Countrywide Financial, under the authority of Bank of America, was a major player in the financial crisis back in 2008. The mortgage broker was accused of falsely representing its mortgage backed securities, according to the lawsuit that was filed.
Walnut Place currently holds $1.4 billion in these securities as it said in the court papers. Walnut Place is pseudonym that is used by the Boston-based hedge fund, Baupost Group LLC. The founder of the hedge fund, Seth Klarman was the “real plaintiff” in the case, according to court transcripts.
What essentially got Walnut Place to file a lawsuit was The Bank of New York Mellon Corporation’s (NYSE:BK) failure to sue Bank of America on the grounds of making Bank of America responsible for repurchasing the faulty loans. The Judge ruled this case “premature” because only days ago Bank of New York Mellon said that they would need more time to investigate the claims.

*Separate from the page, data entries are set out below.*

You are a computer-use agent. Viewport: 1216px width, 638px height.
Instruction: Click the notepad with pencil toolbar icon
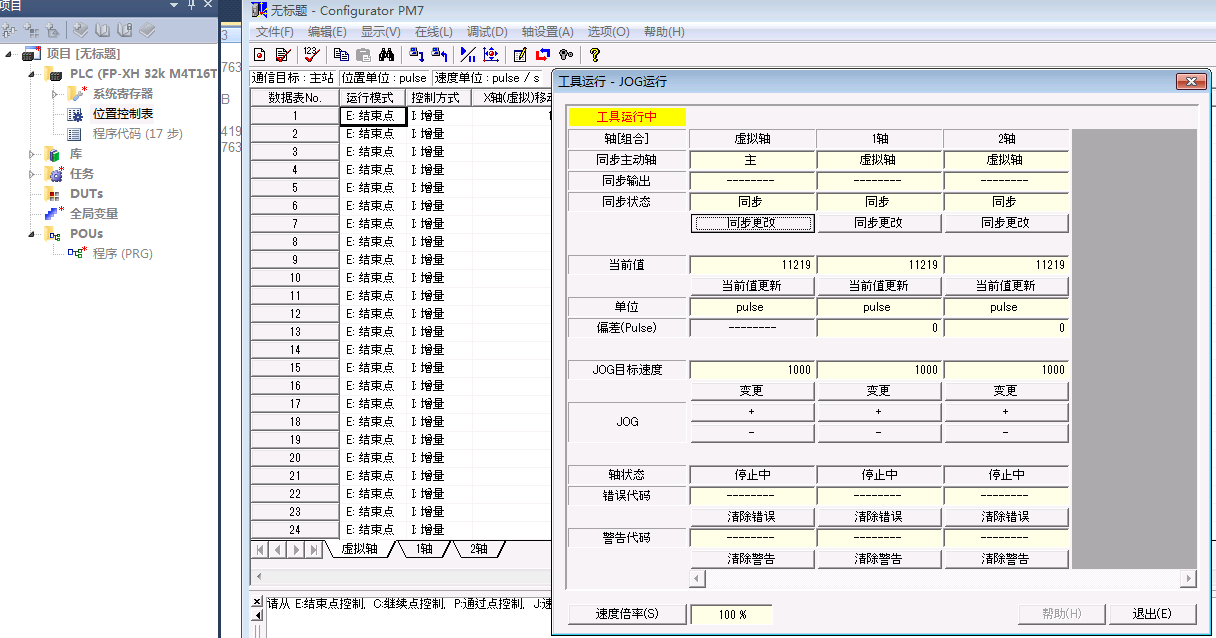click(x=520, y=55)
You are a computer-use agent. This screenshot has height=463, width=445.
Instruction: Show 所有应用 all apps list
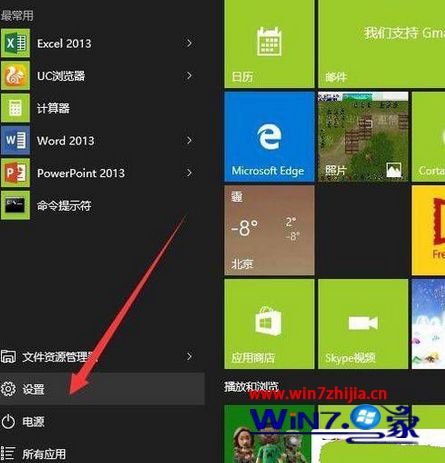point(102,453)
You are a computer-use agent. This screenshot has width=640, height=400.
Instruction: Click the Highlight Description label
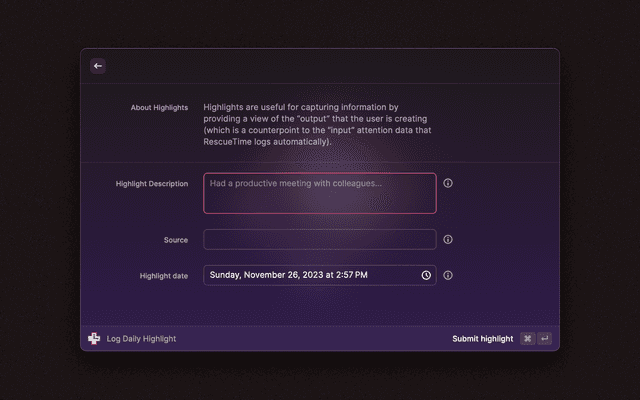tap(152, 184)
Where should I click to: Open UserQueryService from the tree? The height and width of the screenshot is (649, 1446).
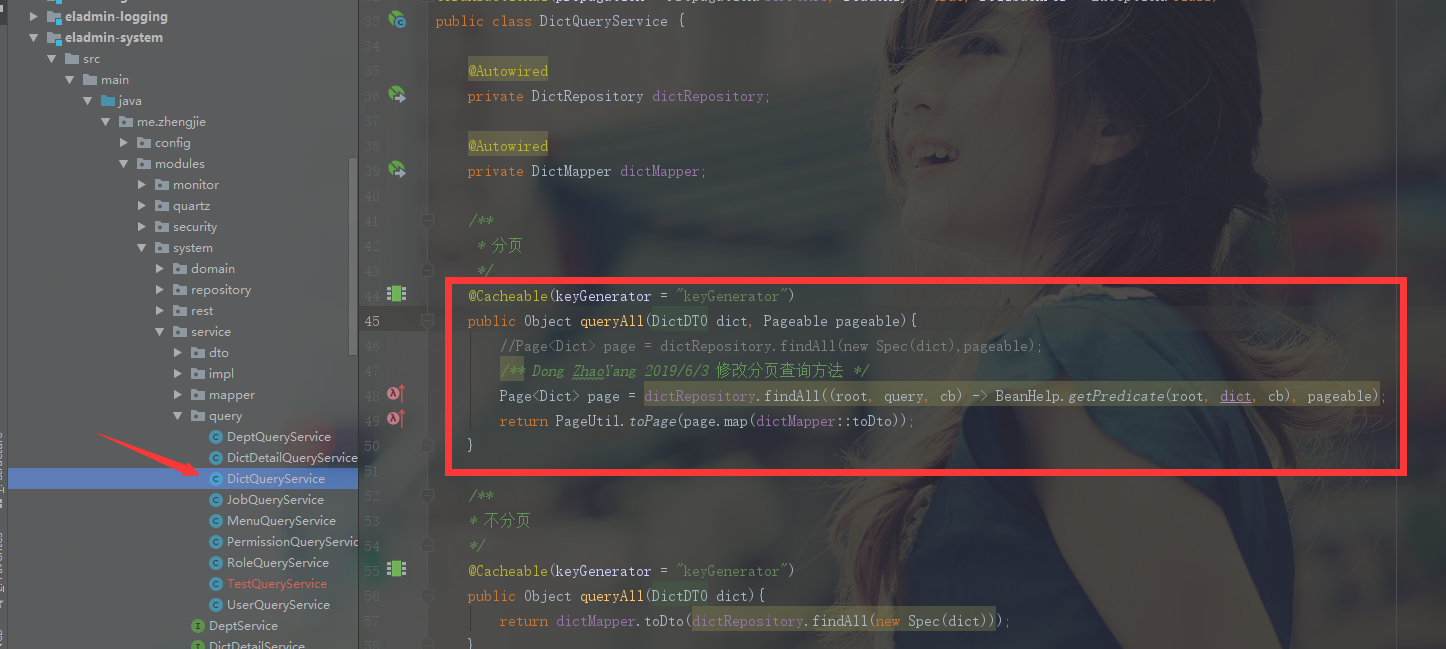[x=278, y=604]
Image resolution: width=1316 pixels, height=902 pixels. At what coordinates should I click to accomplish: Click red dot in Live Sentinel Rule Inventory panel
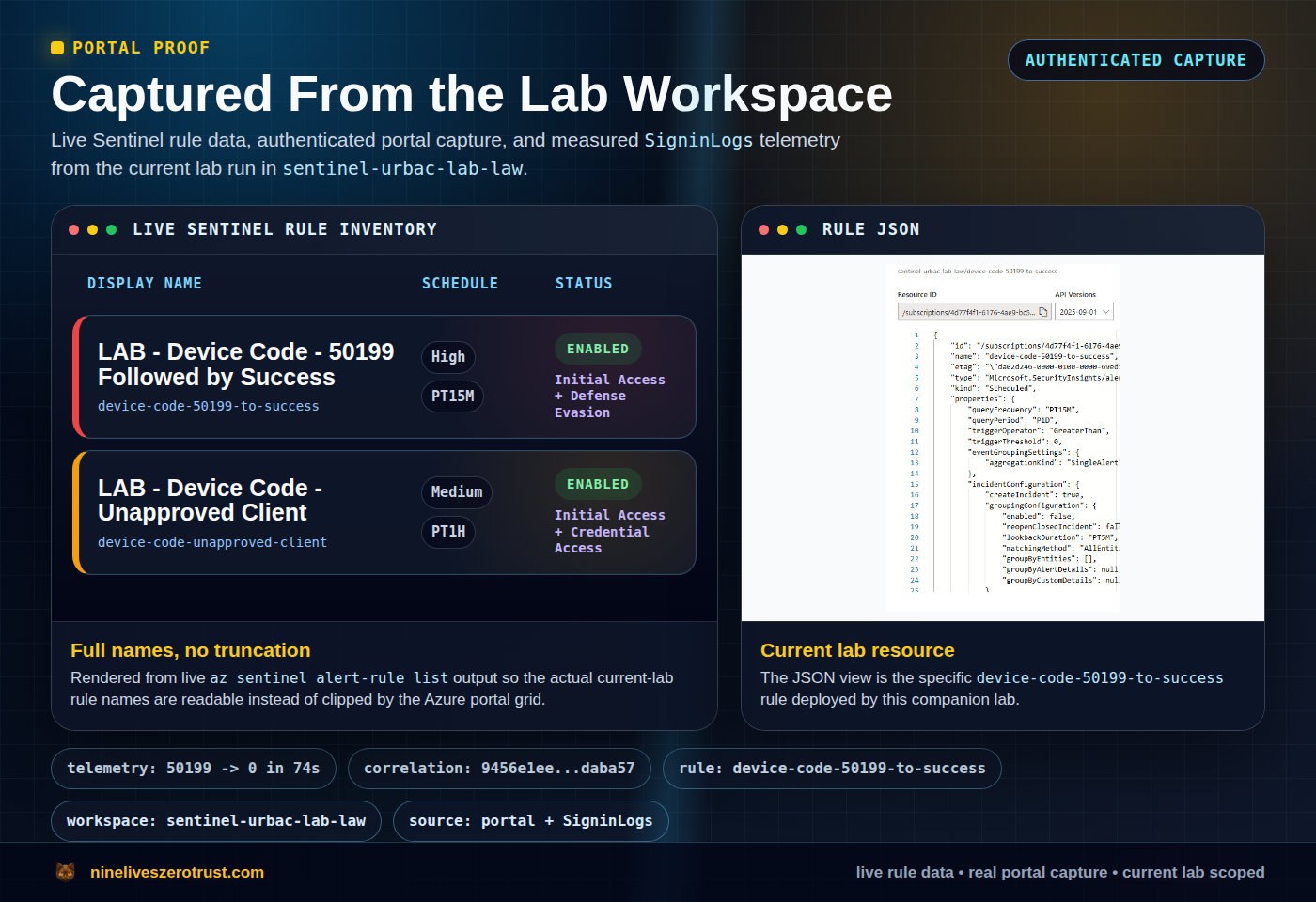[x=74, y=229]
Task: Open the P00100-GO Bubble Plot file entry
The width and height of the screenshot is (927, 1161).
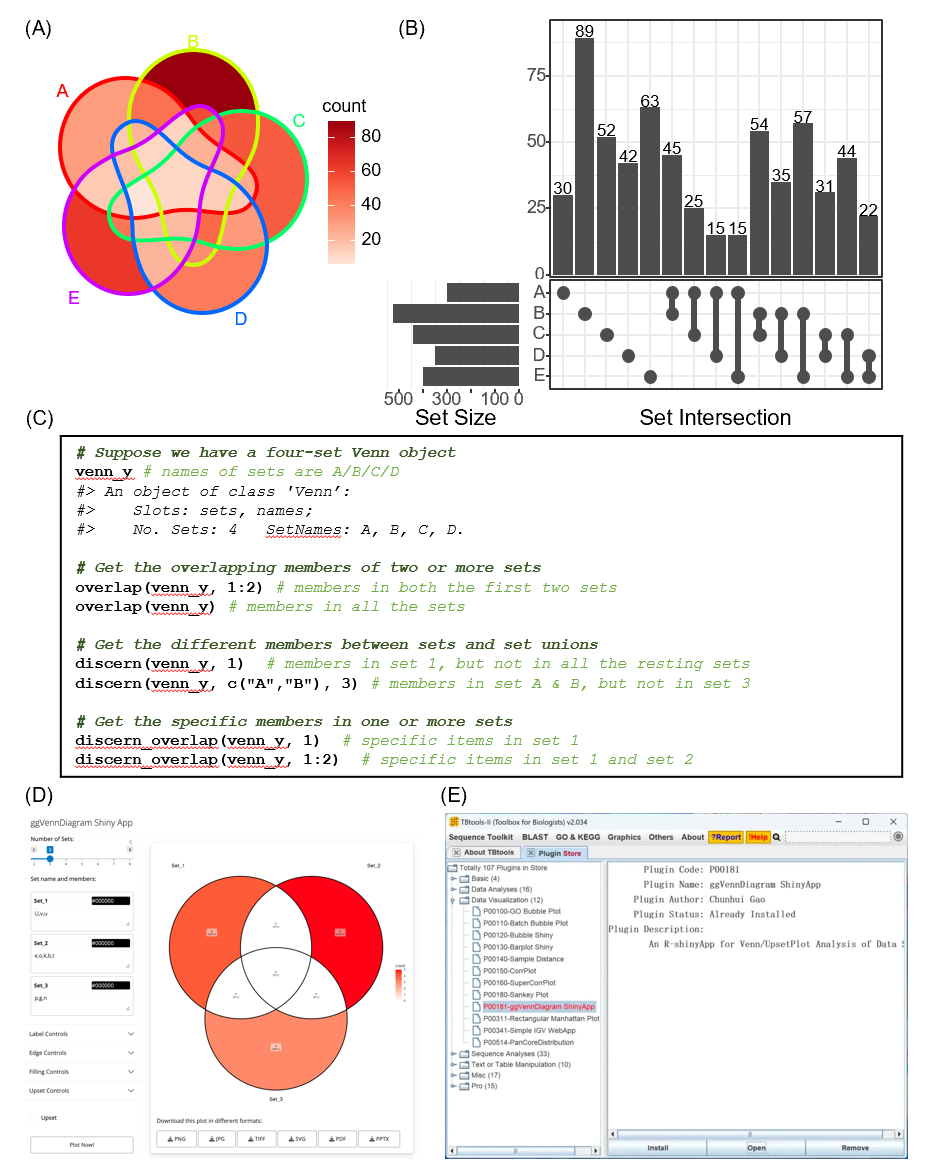Action: [x=521, y=911]
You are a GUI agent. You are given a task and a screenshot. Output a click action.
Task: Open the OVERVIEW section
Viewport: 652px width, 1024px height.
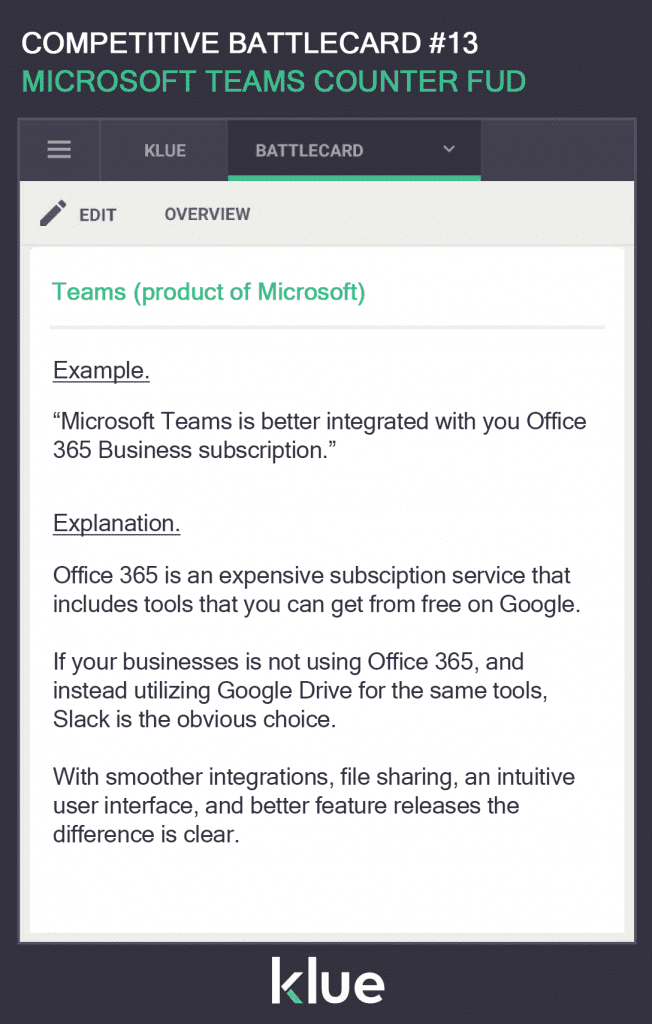[x=207, y=214]
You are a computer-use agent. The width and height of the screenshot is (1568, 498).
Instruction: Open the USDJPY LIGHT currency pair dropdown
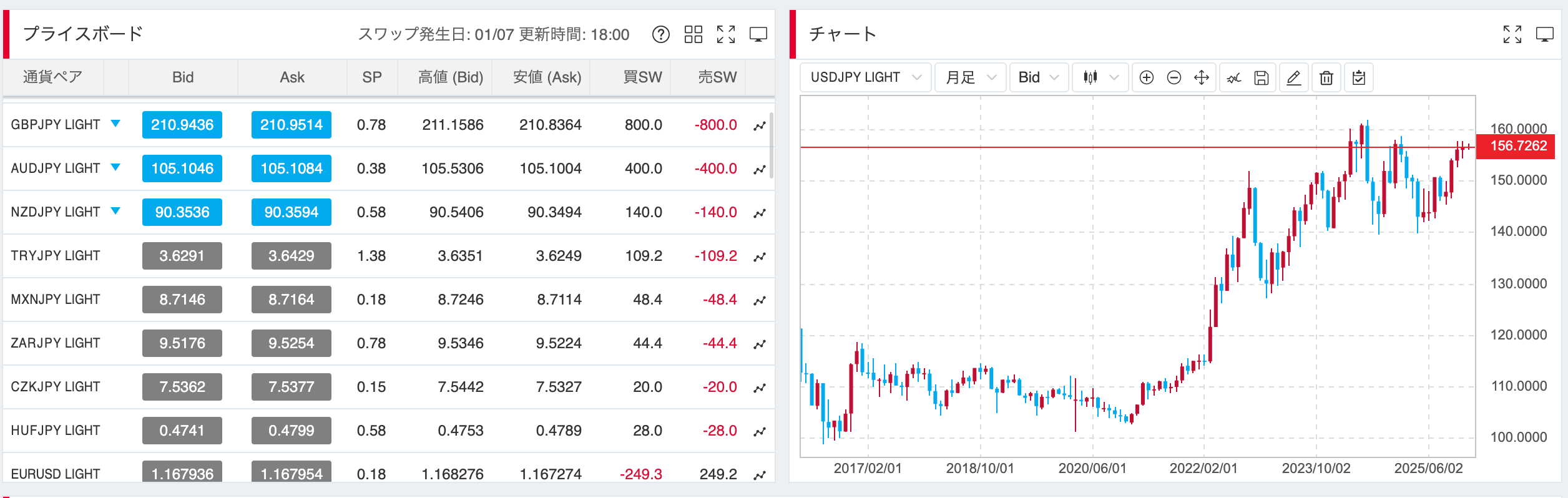pyautogui.click(x=865, y=77)
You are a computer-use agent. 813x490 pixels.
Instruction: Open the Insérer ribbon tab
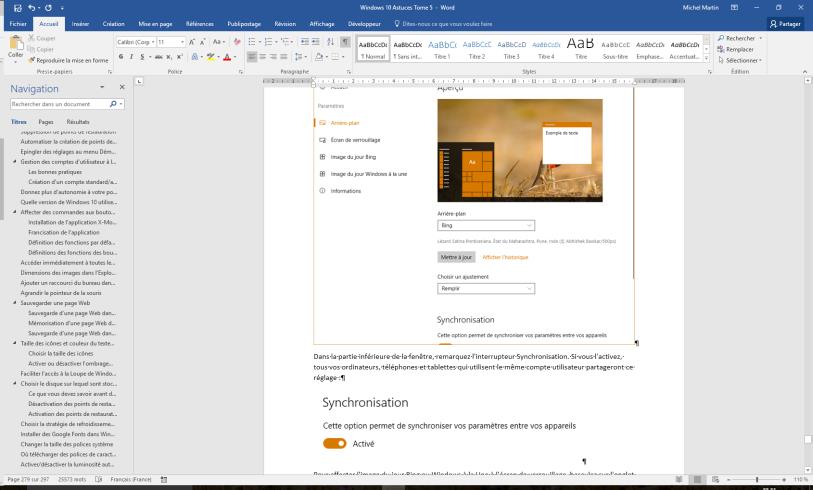tap(80, 23)
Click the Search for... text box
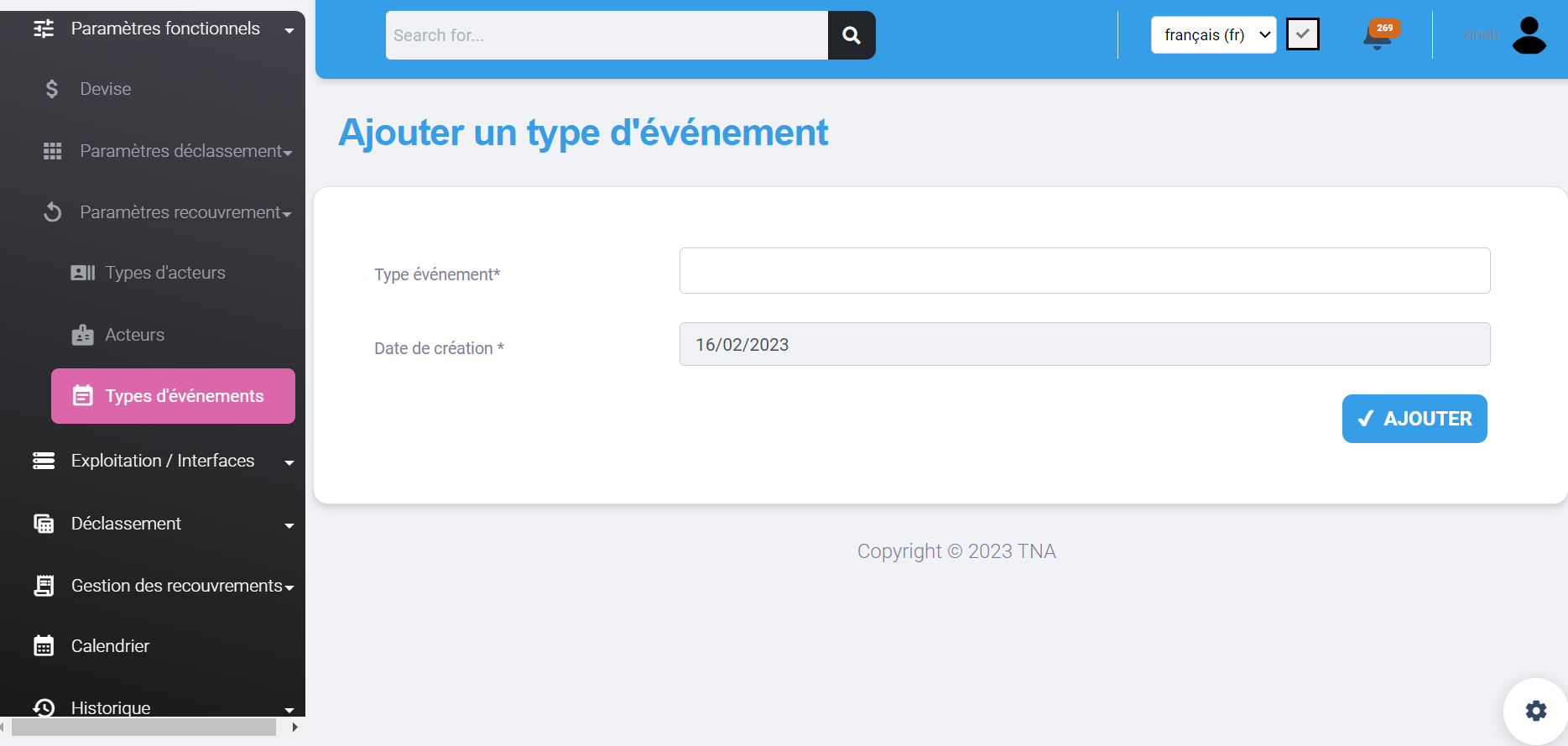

The investors were enraged by BNY Mellon’s “failure” to protect the bondholders, yet the bank has already followed the investors’ pleading with the $8.5 billion settlement with Bank of America and other institutional investors over the faulty Countrywide mortgage backed bonds.
Look, these investors have every right to be angry. They were sold crappy bonds that were destined to fail from the beginning and Countrywide knew it. However, it is my opinion that they are going about this the wrong way. BNY Mellon should not be their target to unleash their anger upon. The bank already sued BofA and got a hefty settlement. Now they want more action but they are going to need to wait. The fact that BNY Mellon says they need more time to investigate and develop a case should be respected. These investors need to understand that BNY Mellon and even Bank of America are not the enemy here, Countrywide is. Countrywide sold you the faulty bonds, no one else. Yes, it would be great if BofA repurchased all of the faulty bonds but ultimately we are going to need to wait and see what BNY Mellon finds in their investigation and whether or not BofA will be liable to buy those bonds. The next question is can Bank of America afford to buy $1 billion worth of bad mortgage backed bonds?